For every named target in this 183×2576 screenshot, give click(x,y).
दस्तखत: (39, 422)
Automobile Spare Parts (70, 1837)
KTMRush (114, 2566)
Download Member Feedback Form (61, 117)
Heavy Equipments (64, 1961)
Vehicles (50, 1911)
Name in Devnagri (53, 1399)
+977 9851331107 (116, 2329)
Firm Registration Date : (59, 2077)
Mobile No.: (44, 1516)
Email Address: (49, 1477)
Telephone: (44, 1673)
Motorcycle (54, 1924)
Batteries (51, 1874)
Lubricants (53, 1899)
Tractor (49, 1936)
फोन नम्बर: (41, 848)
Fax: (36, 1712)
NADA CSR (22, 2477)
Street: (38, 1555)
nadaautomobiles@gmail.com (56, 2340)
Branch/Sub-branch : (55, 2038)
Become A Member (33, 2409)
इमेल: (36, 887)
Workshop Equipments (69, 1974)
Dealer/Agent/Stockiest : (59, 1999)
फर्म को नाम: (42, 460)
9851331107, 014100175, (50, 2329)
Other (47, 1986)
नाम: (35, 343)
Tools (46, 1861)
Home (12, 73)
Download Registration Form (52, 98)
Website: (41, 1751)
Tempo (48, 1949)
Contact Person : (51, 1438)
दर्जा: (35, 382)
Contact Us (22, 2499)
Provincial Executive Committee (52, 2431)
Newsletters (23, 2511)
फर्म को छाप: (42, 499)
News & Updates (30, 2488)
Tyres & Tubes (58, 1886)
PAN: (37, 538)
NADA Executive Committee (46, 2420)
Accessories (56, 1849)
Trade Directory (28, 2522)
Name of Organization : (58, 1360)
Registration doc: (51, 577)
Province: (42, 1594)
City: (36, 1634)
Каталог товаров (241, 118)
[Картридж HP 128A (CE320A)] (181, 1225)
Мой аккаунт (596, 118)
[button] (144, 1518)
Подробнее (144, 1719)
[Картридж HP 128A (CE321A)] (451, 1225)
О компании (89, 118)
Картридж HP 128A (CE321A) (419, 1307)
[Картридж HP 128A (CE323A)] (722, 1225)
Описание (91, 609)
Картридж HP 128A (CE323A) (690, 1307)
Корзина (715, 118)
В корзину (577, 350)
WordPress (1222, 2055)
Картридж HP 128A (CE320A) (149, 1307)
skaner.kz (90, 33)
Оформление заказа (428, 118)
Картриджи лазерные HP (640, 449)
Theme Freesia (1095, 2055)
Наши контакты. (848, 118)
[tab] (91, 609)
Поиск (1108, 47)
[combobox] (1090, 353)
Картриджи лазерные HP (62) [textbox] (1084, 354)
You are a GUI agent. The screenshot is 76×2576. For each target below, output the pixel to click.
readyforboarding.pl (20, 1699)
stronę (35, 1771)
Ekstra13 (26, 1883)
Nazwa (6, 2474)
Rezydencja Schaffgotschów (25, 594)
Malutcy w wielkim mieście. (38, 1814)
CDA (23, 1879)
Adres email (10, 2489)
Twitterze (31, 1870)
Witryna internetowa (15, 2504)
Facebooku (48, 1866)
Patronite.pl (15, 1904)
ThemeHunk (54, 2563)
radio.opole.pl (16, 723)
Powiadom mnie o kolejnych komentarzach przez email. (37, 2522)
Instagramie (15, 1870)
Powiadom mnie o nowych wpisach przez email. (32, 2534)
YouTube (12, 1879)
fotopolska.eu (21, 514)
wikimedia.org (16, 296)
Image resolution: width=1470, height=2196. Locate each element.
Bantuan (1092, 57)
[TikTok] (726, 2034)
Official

⁂

With no alteration of any kind, give the data again in full.

> _Completed task_:
For every named target in this 183×2576 screenshot, give click(x,y).
दस्तखत: (39, 422)
Automobile Spare Parts (70, 1837)
KTMRush (114, 2566)
Download Member Feedback Form (61, 117)
Heavy Equipments (64, 1961)
Vehicles (50, 1911)
Name in Devnagri (53, 1399)
+977 9851331107 (116, 2329)
Firm Registration Date : (59, 2077)
Mobile No.: (44, 1516)
Email Address: (49, 1477)
Telephone: (44, 1673)
Motorcycle (54, 1924)
Batteries (51, 1874)
Lubricants (53, 1899)
Tractor (49, 1936)
फोन नम्बर: (41, 848)
Fax: (36, 1712)
NADA CSR (22, 2477)
Street: (38, 1555)
nadaautomobiles@gmail.com (56, 2340)
Branch/Sub-branch : (55, 2038)
Become A Member (33, 2409)
इमेल: (36, 887)
Workshop Equipments (69, 1974)
Dealer/Agent/Stockiest : (59, 1999)
फर्म को नाम: (42, 460)
9851331107, 014100175, (50, 2329)
Other (47, 1986)
नाम: (35, 343)
Tools (46, 1861)
Home (12, 73)
Download Registration Form (52, 98)
Website: (41, 1751)
Tempo (48, 1949)
Contact Person : (51, 1438)
दर्जा: (35, 382)
Contact Us (22, 2499)
Provincial Executive Committee (52, 2431)
Newsletters (23, 2511)
फर्म को छाप: (42, 499)
News & Updates (30, 2488)
Tyres & Tubes (58, 1886)
PAN: (37, 538)
NADA Executive Committee (46, 2420)
Accessories (56, 1849)
Trade Directory (28, 2522)
Name of Organization : (58, 1360)
Registration doc: (51, 577)
Province: (42, 1594)
City: (36, 1634)
Каталог товаров (241, 118)
[Картридж HP 128A (CE320A)] (181, 1225)
Мой аккаунт (596, 118)
[button] (144, 1518)
Подробнее (144, 1719)
[Картридж HP 128A (CE321A)] (451, 1225)
О компании (89, 118)
Картридж HP 128A (CE321A) (419, 1307)
[Картридж HP 128A (CE323A)] (722, 1225)
Описание (91, 609)
Картридж HP 128A (CE323A) (690, 1307)
Корзина (715, 118)
В корзину (577, 350)
WordPress (1222, 2055)
Картридж HP 128A (CE320A) (149, 1307)
skaner.kz (90, 33)
Оформление заказа (428, 118)
Картриджи лазерные HP (640, 449)
Theme Freesia (1095, 2055)
Наши контакты. (848, 118)
[tab] (91, 609)
Поиск (1108, 47)
[combobox] (1090, 353)
Картриджи лазерные HP (62) [textbox] (1084, 354)
You are a GUI agent. The screenshot is 76×2576. For each target below, output the pixel to click.
readyforboarding.pl (20, 1699)
stronę (35, 1771)
Ekstra13 (26, 1883)
Nazwa (6, 2474)
Rezydencja Schaffgotschów (25, 594)
Malutcy w wielkim mieście. (38, 1814)
CDA (23, 1879)
Adres email (10, 2489)
Twitterze (31, 1870)
Witryna internetowa (15, 2504)
Facebooku (48, 1866)
Patronite.pl (15, 1904)
ThemeHunk (54, 2563)
radio.opole.pl (16, 723)
Powiadom mnie o kolejnych komentarzach przez email. (37, 2522)
Instagramie (15, 1870)
Powiadom mnie o nowych wpisach przez email. (32, 2534)
YouTube (12, 1879)
fotopolska.eu (21, 514)
wikimedia.org (16, 296)
Image resolution: width=1470, height=2196. Locate each element.
Bantuan (1092, 57)
[TikTok] (726, 2034)
Official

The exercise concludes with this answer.